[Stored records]
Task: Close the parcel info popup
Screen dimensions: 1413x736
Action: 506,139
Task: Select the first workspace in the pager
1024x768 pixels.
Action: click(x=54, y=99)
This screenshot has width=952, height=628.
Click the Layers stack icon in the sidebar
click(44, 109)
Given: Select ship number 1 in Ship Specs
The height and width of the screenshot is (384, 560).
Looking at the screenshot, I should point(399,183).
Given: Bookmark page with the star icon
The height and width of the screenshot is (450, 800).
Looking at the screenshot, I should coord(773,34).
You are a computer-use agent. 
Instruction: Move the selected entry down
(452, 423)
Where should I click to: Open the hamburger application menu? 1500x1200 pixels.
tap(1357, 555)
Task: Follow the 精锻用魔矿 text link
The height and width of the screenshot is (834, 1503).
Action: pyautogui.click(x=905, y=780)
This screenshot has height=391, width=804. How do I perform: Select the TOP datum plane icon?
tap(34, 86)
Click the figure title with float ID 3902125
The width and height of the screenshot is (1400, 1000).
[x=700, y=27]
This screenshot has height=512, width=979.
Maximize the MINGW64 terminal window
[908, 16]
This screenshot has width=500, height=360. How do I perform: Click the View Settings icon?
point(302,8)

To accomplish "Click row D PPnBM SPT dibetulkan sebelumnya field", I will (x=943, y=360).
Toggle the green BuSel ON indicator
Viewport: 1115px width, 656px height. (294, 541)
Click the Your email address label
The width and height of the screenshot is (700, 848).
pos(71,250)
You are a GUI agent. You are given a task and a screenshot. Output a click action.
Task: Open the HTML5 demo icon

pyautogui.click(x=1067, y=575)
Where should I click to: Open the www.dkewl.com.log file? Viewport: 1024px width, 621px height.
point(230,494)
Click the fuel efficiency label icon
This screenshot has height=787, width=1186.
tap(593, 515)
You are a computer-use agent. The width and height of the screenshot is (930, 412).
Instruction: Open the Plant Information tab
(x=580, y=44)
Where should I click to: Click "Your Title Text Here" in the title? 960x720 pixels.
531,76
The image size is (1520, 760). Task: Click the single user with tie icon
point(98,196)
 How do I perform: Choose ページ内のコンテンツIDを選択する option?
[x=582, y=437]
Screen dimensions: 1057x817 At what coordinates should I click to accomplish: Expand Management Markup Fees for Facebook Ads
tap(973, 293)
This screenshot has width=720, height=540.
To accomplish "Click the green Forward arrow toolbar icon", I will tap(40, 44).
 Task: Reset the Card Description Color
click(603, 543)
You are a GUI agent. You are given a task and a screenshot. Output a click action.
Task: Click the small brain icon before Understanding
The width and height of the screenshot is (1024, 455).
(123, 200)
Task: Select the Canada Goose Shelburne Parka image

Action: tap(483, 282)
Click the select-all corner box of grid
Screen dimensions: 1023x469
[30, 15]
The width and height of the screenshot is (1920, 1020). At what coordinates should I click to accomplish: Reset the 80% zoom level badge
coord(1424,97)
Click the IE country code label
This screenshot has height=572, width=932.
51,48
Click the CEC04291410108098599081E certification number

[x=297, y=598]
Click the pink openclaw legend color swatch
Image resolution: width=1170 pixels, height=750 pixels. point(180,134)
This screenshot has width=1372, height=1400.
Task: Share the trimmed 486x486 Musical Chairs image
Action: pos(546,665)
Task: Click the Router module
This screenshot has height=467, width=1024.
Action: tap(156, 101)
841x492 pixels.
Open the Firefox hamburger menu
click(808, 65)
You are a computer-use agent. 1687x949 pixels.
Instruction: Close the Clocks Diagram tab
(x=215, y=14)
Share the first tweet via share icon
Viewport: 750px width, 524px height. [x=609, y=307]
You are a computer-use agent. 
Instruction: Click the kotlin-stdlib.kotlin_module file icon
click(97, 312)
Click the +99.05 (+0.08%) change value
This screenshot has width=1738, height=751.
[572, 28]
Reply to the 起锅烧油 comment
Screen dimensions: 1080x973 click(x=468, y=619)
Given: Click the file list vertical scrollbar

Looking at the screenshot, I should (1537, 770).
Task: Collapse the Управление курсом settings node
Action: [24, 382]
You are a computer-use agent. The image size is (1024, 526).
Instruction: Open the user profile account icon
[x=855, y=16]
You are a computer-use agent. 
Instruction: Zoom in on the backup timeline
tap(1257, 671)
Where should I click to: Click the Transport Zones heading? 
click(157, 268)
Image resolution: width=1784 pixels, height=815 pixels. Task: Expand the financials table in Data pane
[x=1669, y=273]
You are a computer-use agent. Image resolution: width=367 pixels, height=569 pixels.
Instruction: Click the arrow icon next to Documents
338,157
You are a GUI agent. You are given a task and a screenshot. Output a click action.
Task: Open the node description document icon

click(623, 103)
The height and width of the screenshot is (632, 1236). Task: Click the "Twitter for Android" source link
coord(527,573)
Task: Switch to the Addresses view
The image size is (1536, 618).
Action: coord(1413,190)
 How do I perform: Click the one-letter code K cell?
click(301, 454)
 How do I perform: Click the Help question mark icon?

What is expected
Your task is to restate all of the records above word for word.

Expected answer
Task: Close the parcel info popup
Screen dimensions: 1413x736
Action: 506,139
Task: Select the first workspace in the pager
1024x768 pixels.
Action: click(x=54, y=99)
This screenshot has width=952, height=628.
Click the Layers stack icon in the sidebar
click(44, 109)
Given: Select ship number 1 in Ship Specs
The height and width of the screenshot is (384, 560).
Looking at the screenshot, I should point(399,183).
Given: Bookmark page with the star icon
The height and width of the screenshot is (450, 800).
Looking at the screenshot, I should coord(773,34).
You are a computer-use agent. 
Instruction: Move the selected entry down
(452, 423)
Where should I click to: Open the hamburger application menu? 1500x1200 pixels.
tap(1357, 555)
Task: Follow the 精锻用魔矿 text link
The height and width of the screenshot is (834, 1503).
Action: pyautogui.click(x=905, y=780)
This screenshot has height=391, width=804. How do I perform: Select the TOP datum plane icon?
tap(34, 86)
Click the figure title with float ID 3902125
The width and height of the screenshot is (1400, 1000).
[x=700, y=27]
This screenshot has height=512, width=979.
Maximize the MINGW64 terminal window
[908, 16]
This screenshot has width=500, height=360. How do I perform: Click the View Settings icon?
point(302,8)

To accomplish "Click row D PPnBM SPT dibetulkan sebelumnya field", I will (x=943, y=360).
Toggle the green BuSel ON indicator
Viewport: 1115px width, 656px height. (294, 541)
Click the Your email address label
The width and height of the screenshot is (700, 848).
pos(71,250)
You are a GUI agent. You are given a task and a screenshot. Output a click action.
Task: Open the HTML5 demo icon

pyautogui.click(x=1067, y=575)
Where should I click to: Open the www.dkewl.com.log file? Viewport: 1024px width, 621px height.
point(230,494)
Click the fuel efficiency label icon
This screenshot has height=787, width=1186.
tap(593, 515)
You are a computer-use agent. The width and height of the screenshot is (930, 412).
Instruction: Open the Plant Information tab
(x=580, y=44)
Where should I click to: Click "Your Title Text Here" in the title? 960x720 pixels.
531,76
The image size is (1520, 760). Task: Click the single user with tie icon
point(98,196)
 How do I perform: Choose ページ内のコンテンツIDを選択する option?
[x=582, y=437]
Screen dimensions: 1057x817 At what coordinates should I click to accomplish: Expand Management Markup Fees for Facebook Ads
tap(973, 293)
This screenshot has width=720, height=540.
To accomplish "Click the green Forward arrow toolbar icon", I will tap(40, 44).
 Task: Reset the Card Description Color
click(603, 543)
You are a GUI agent. You are given a task and a screenshot. Output a click action.
Task: Click the small brain icon before Understanding
The width and height of the screenshot is (1024, 455).
(123, 200)
Task: Select the Canada Goose Shelburne Parka image

Action: tap(483, 282)
Click the select-all corner box of grid
Screen dimensions: 1023x469
[30, 15]
The width and height of the screenshot is (1920, 1020). At what coordinates should I click to accomplish: Reset the 80% zoom level badge
coord(1424,97)
Click the IE country code label
This screenshot has height=572, width=932.
51,48
Click the CEC04291410108098599081E certification number

[x=297, y=598]
Click the pink openclaw legend color swatch
Image resolution: width=1170 pixels, height=750 pixels. point(180,134)
This screenshot has width=1372, height=1400.
Task: Share the trimmed 486x486 Musical Chairs image
Action: pos(546,665)
Task: Click the Router module
This screenshot has height=467, width=1024.
Action: tap(156, 101)
841x492 pixels.
Open the Firefox hamburger menu
click(808, 65)
You are a computer-use agent. 1687x949 pixels.
Instruction: Close the Clocks Diagram tab
(x=215, y=14)
Share the first tweet via share icon
Viewport: 750px width, 524px height. [x=609, y=307]
You are a computer-use agent. 
Instruction: Click the kotlin-stdlib.kotlin_module file icon
click(97, 312)
Click the +99.05 (+0.08%) change value
This screenshot has width=1738, height=751.
[572, 28]
Reply to the 起锅烧油 comment
Screen dimensions: 1080x973 click(x=468, y=619)
Given: Click the file list vertical scrollbar

Looking at the screenshot, I should (1537, 770).
Task: Collapse the Управление курсом settings node
Action: [24, 382]
You are a computer-use agent. The image size is (1024, 526).
Instruction: Open the user profile account icon
[x=855, y=16]
You are a computer-use agent. 
Instruction: Zoom in on the backup timeline
tap(1257, 671)
Where should I click to: Click the Transport Zones heading? 
click(157, 268)
Image resolution: width=1784 pixels, height=815 pixels. Task: Expand the financials table in Data pane
[x=1669, y=273]
You are a computer-use agent. Image resolution: width=367 pixels, height=569 pixels.
Instruction: Click the arrow icon next to Documents
338,157
You are a GUI agent. You are given a task and a screenshot. Output a click action.
Task: Open the node description document icon

click(623, 103)
The height and width of the screenshot is (632, 1236). Task: Click the "Twitter for Android" source link
coord(527,573)
Task: Switch to the Addresses view
The image size is (1536, 618).
Action: coord(1413,190)
 How do I perform: Click the one-letter code K cell?
click(301, 454)
 How do I perform: Click the Help question mark icon?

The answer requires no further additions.